The mortality rate of the human species, despite all forms of medical intervention, is 100%. Given that certainty, all of us need to
help our doctors and those close to us, understand our wishes for future medical care in advance, as we may not be able to have input once we become older, sicker or mentally incapacitated.
Patients with movement disorders are no exception. Those with progressive neurodegenerative diseases (Parkinson's Disease and other
Parkinsonism, Huntington's Disease and others) have variable speeds of worsening. The goal with life planning is to establish your wishes when it is easy to do so. Having completed this, should your health
deteriorate, doctors are able to follow the path of care that you would want and not what your family decides for you or what they guess you would have wanted. It puts the family and your doctors in a
potentially very difficult situation when your wishes have not been clearly stated. This is particularly difficult and sad when family members are not of the same opinion as it can potentially tear close family
As a minimum, all of us need a Last Will and Testimony, we need to assign a Power of Attorney
who is assigned to take over the care of our financial affairs should we become incapacitated and we need to assign someone the responsibility for making medical decisions should we not be of sound enough mind to do to that for ourselves. This is variably referred to as a
Medical Power of Attorney or an Advanced Care Directive. These documents can all be changed legally, at any time, as long as mental competence is maintained. Think of Advance Health Care Directives
as a work in progress
Such a directive needs to be documented and signed. It needs to include details of the type of care you would want and what you would
not want. Examples of questions that need answers are:
If there is no chance of recovery to a reasonable quality of life would you want aggressive care continued or discontinued?
Would you want to be ventilated on a respirator ever, or only for a reversible illness?
Would you want to have a feeding tube put into your stomach through your nose, to maintain calories and weight, if you were not
able to swallow safely without the risk of choking or liquids or food going into your lungs?
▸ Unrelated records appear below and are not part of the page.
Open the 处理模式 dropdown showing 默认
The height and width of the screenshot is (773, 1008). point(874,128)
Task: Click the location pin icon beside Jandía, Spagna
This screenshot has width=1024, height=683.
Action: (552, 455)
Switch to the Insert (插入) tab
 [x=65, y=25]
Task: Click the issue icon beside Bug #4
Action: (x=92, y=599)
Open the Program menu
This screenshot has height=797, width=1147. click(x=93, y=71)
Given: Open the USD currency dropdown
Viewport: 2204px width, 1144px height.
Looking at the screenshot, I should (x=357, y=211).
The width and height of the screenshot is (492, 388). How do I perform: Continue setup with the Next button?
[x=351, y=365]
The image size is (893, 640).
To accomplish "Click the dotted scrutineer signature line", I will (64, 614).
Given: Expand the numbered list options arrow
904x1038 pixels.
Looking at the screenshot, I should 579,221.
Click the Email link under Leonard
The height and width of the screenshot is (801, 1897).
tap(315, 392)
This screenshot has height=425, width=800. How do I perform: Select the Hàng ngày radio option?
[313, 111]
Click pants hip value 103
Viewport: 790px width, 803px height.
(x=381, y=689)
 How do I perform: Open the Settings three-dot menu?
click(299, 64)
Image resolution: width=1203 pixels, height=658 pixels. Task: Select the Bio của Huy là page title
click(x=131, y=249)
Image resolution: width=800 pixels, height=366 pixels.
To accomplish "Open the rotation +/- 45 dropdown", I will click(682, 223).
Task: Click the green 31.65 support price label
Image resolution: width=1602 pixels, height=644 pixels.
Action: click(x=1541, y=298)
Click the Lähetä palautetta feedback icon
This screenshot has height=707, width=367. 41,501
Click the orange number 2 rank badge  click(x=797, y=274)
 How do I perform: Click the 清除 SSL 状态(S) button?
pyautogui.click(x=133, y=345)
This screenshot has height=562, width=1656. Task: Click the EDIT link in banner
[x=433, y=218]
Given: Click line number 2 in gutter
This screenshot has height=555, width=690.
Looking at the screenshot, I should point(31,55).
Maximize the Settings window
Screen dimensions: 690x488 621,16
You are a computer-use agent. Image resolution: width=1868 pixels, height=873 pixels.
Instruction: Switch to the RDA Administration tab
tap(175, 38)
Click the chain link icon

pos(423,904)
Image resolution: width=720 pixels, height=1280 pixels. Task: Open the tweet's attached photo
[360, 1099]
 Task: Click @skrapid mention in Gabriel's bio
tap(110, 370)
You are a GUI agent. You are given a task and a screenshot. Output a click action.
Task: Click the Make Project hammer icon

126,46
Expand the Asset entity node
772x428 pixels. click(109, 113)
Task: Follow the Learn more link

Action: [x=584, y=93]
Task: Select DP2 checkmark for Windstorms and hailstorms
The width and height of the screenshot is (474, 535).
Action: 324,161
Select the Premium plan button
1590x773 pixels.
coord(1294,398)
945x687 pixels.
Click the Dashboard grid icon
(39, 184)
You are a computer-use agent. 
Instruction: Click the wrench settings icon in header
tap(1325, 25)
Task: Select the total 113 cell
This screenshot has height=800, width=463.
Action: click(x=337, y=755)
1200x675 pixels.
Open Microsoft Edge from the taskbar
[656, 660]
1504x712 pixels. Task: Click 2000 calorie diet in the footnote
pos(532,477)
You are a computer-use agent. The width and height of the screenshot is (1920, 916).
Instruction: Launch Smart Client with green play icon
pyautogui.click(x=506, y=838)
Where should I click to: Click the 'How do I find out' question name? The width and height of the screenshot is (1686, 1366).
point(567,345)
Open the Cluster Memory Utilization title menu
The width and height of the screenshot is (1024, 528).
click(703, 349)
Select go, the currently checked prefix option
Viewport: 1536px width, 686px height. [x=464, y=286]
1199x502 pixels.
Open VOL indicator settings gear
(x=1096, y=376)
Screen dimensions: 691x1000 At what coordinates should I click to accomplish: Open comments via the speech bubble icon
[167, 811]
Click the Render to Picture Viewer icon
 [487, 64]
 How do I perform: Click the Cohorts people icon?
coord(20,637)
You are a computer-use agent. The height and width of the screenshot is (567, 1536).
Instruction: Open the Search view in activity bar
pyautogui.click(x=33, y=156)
What if you could no longer keep yourself hydrated by drinking enough fluids. Would you want to be put on intravenous fluids? for how long?
Would you want to be fed through the abdominal wall directly into your stomach (PEG tube)? If so how long would you want this to
go on if you were not improving?
When would you want aggressive life prolonging medical management to change to treating only temporary, reversible conditions
(pneumonia) and when would you want only a comfort care or supportive model when conditions such as pneumonia are no longer treated as you would have reached a stage when prolonging life should no longer be
a goal for those caring for you?
Do you want to be hospitalized or stay at home, or somewhere else, if you are seriously or terminally ill?
These are very important and difficult decisions and every one doesn't share the same desire. Answering these questions is a process
to be undertaken over time and not rushed. That is why prior discussion and documentation is required at a time when your health doesn't interfere with your ability to provide rational answers.
There are many unfortunate cases of patents being maintained on life support systems (ventilators in intensive care settings) for
prolonged periods with no medical expectation of improvement, simply because the family did not know their wishes and did not want to bear the responsibility of stopping medical care or thought that was what
they would have wanted. The vast majority of people when asked would not want to prolong the process of dying.